(Saved data entries)

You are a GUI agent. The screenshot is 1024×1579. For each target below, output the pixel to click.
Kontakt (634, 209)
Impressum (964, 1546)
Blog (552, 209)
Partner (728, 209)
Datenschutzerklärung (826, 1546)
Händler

» Work instructions: Repeat every line of the data precisely.

» Exercise output:
You are a GUI agent. The screenshot is 1024×1579. For each target below, output the pixel to click.
Kontakt (634, 209)
Impressum (964, 1546)
Blog (552, 209)
Partner (728, 209)
Datenschutzerklärung (826, 1546)
Händler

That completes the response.